* **Stored entries**:
═══
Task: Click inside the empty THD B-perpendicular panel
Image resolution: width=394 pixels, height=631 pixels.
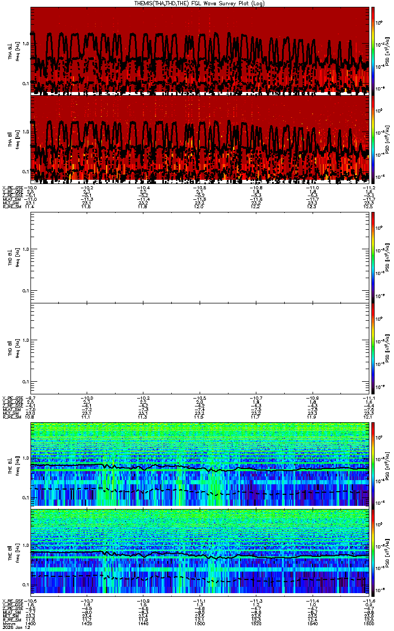Action: (200, 258)
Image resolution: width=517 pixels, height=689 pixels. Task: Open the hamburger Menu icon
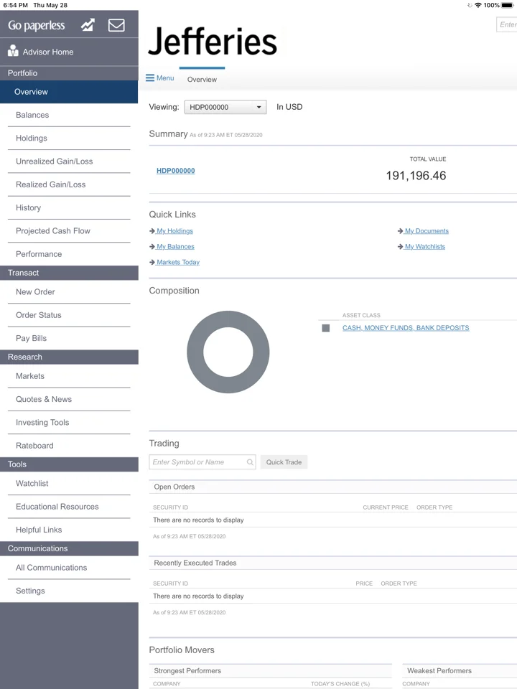150,78
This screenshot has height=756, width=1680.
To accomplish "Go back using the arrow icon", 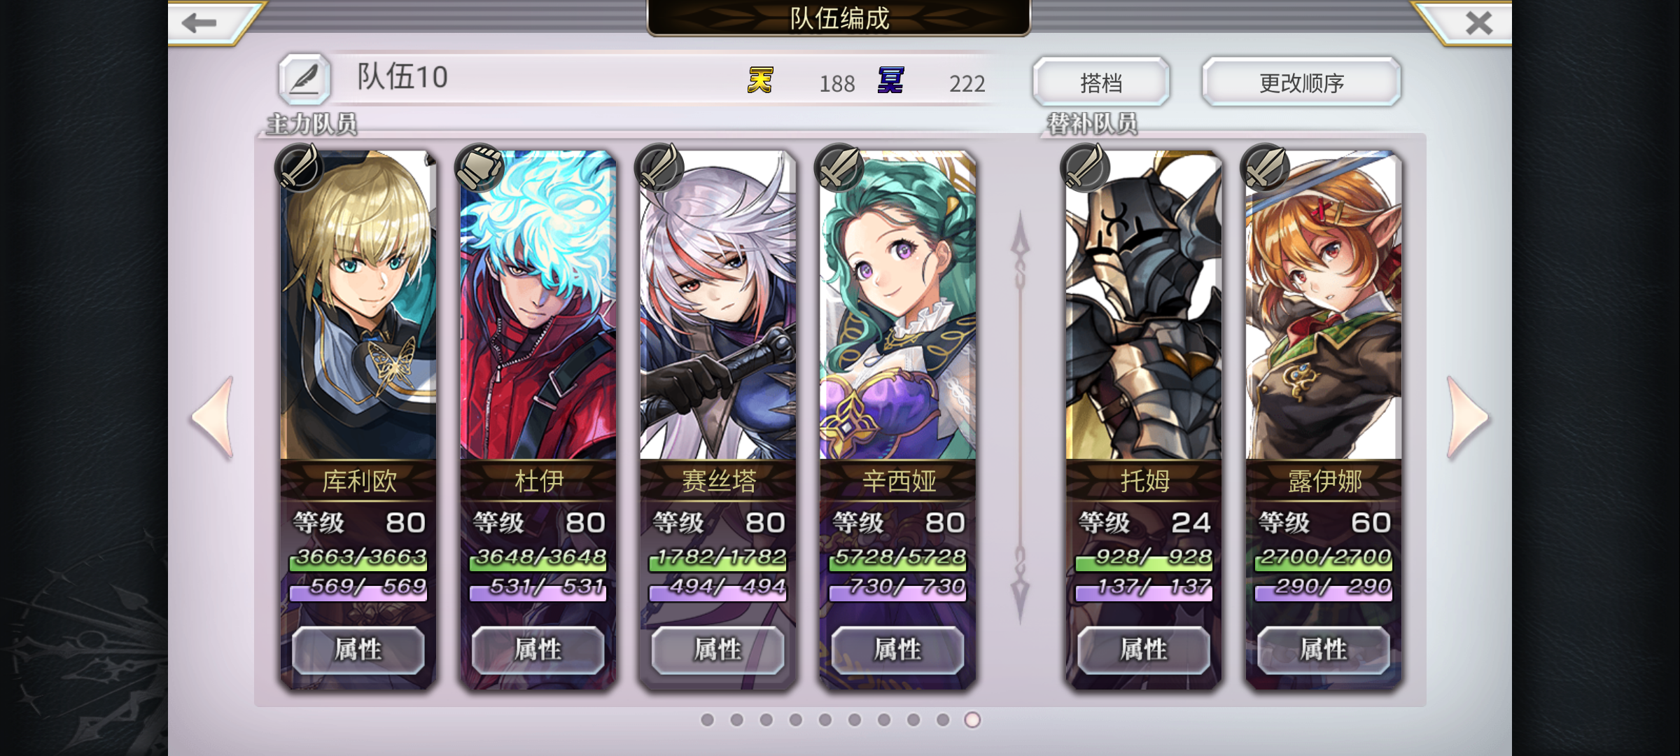I will pyautogui.click(x=200, y=22).
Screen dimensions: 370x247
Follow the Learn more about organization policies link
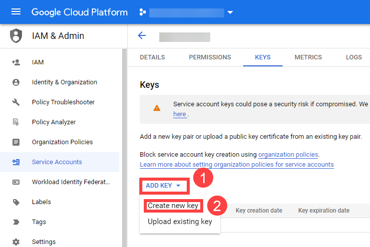tap(237, 165)
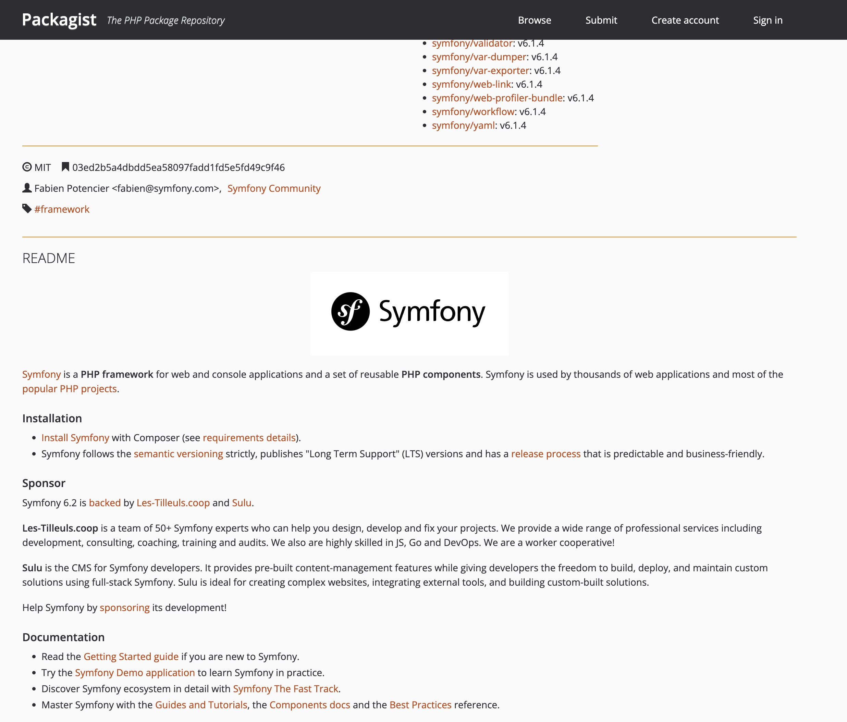
Task: Click Create account in the header
Action: tap(685, 20)

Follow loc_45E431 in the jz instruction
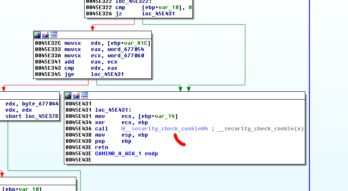point(158,14)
═══
* **The task**:
How many lines of the data above contain the string "resolution"? Case counts, and the reply should be the number alone.

* **Solved problem**:
2